Mr. W.B. Childers, with whom Mr. T.B. Catron was on the brief, for appellants:
Appellants agree with the Supreme Court of New Mexico that all legislation upon the subject of hide inspection in New Mexico, and the organization and existence of the Cattle Sanitary Board, should be looked into and construed together with this enactment, so far as the same may appear to be in pari materia.
The statutes touching hide inspection directly or indirectly, are: Act of 1889, Comp. Laws, New Mexico, 1897, §§ 181-206, creating Cattle Sanitary Board, and see preamble creating it "for sanitary purposes only"; act of 1891, Comp. Stat., §§ 207-219, giving the board additional powers; act of 1893, Comp. Laws, §§ 220-225, concerning raising funds for the board, and providing in § 221, that it might fix a fee for inspection of hides under provisions of act: acts of 1899, Session Laws, ch. 44, p. 99, and ch. 53, p. 106, fixing fee of three cents; act of 1901, requiring inspection of hides to be exported and the tagging thereof, and fixing fee of ten cents; §§ 84, 85, Comp. Laws of 1897, requiring butchers to give bonds and keep records.
These laws prescribe no inspection except for slaughterhouse hides and for a distinct purpose of detecting violations of § 84, of the Compiled Laws, which requires keeping hides for thirty days.
This is the construction of the New Mexico Supreme Court upon the laws in question; and it is conclusively fixed that hides, out of a slaughter-house or in a slaughter-house after thirty days' age, were under no disability as articles of commerce, except for the period of thirty days after the killing. Expressio unius est exclusio alterius; and the requirement to withhold hides from trafficking for thirty days, qualifies them for commerce and traffic after that time. Hides, therefore, are after thirty days' age free articles of commerce in New Mexico, with all power to inspect the same or to charge a fee thereon or to withhold the same from commerce, absolutely determined. While being free in every sense, the law of 1901, attacked herein, was passed, taxing their exportation.
The law of 1901, is not an inspection law within the meaning of the exception found in Art. I, § 10, par. 2, of the Constitution of the United States, prohibiting States, without the consent of Congress, from laying any imposts or duties on imports or exports, except what may be absolutely necessary for executing their inspection laws.
As to what is an inspection law, see Gibbons v. Ogden, 9 Wheat. 1; Brown v. Maryland, 12 Wheat. 419; Leisy v. Harden, 135 U.S. 112; Bowman v. Chicago Ry. Co., 125 U.S. 465.

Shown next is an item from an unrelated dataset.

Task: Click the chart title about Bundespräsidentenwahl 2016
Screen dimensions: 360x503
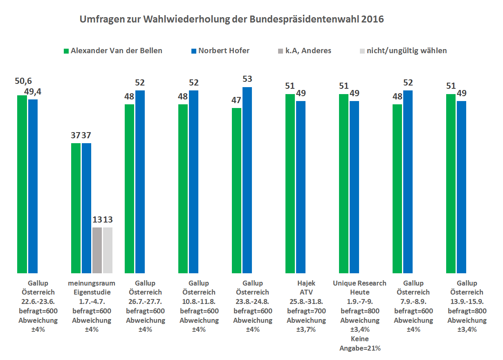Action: [231, 19]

The law of 1901, cannot be construed as an inspection law because the inspection might lead to prevention and detection of crime. That is not the legitimate purpose of an inspection law. People v. Compagnie Generale Transatlantique, 107 U.S. 61.
For other definitions of inspection see Burrill's and Bouvier's Law Dictionaries; Christman v. Northrup, 8 Cow. (N.Y.) 45; 16 Am. and Eng. Ency. of Law, 808; Mugler v. Kansas, 124 U.S. 623.

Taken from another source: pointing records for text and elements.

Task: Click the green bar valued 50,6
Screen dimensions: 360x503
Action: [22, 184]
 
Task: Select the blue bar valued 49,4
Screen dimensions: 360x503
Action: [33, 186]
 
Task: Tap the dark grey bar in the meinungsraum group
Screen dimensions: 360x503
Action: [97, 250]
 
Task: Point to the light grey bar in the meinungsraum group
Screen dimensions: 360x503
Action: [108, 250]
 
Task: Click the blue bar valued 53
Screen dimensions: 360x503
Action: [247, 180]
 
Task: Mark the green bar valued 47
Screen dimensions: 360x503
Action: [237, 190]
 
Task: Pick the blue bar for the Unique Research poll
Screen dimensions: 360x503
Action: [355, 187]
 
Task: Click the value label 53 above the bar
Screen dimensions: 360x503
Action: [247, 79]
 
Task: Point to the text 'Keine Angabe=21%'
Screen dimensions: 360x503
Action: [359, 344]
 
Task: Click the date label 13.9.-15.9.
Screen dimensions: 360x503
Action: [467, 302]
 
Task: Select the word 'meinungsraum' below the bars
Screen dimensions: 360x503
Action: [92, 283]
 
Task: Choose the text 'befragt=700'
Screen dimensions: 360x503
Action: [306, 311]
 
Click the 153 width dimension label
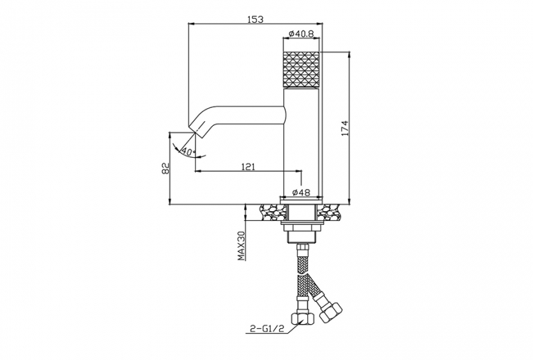(255, 19)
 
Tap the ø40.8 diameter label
(301, 33)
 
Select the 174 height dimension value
(345, 129)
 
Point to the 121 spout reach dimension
(248, 167)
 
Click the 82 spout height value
(165, 168)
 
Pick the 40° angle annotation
(188, 152)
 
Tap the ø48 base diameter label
(301, 192)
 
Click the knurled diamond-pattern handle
(301, 69)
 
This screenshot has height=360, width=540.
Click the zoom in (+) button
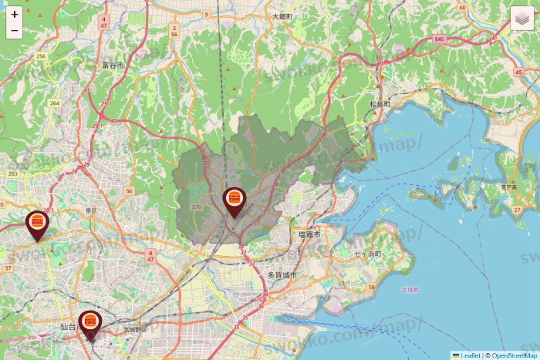(x=14, y=14)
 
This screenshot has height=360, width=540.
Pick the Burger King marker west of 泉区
(x=37, y=224)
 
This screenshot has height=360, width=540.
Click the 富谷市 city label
(x=113, y=66)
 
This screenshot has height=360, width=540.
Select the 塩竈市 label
(x=309, y=233)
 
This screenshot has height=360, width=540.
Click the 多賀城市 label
(x=282, y=274)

Does any general danger, any popular apprehension of danger, from the stealing of hides, appear in New Mexico? Clearly not, for there is no vigilant inspection law, for the tracing of hides intended for local commerce, local tanneries, or local manufacture. The exercise of police power, for the detection of crime, is only thought necessary when exportation, or commerce between the States is set in motion. A hide thirty days old is exempt from inspection when sold in the Territory; but, even though already inspected, it has to undergo another inspection when offered for export.
Exports cannot be taxed as such. See Coe v. Errol, 116 U.S. 525; Turpin v. Burgess, 117 U.S. 506; Cornell v. Coyne, 192 U.S. 426.
It is apparent that this ten cent tax is an unusual tax not levied upon all property in the same class, but levied only on that portion of the hides of New Mexico which are offered for exportation by a common carrier; and although the law does not say, on its face, that it is taxing these hides simply because of their exportation, still it is apparent that that is the only purpose or reason for the taxation. It cannot be said that the object is to detect crime, when the legislature discriminates in favor of local commerce and shows no disposition to detect crime at the expense of local industry. Turner v. Maryland, 107 U.S. 36, is inapplicable, as in that case there was a benefit to the property on which the fee was charged.
As the law imposes a discriminating and special tax on the property of one class of citizens, as upon butchers, or hide dealers, or upon one kind of property, as upon hides, to protect the property of another class of citizens, as cattle-raisers, or another kind of property, as cattle, it is in violation of fundamental principles of government and natural right. It takes private property for private use without compensation. It deprives the despoiled citizen of the equal protection of the laws. 1 Tucker on Const., 77; Loan Association v. Topeka, 20 Wall. 665.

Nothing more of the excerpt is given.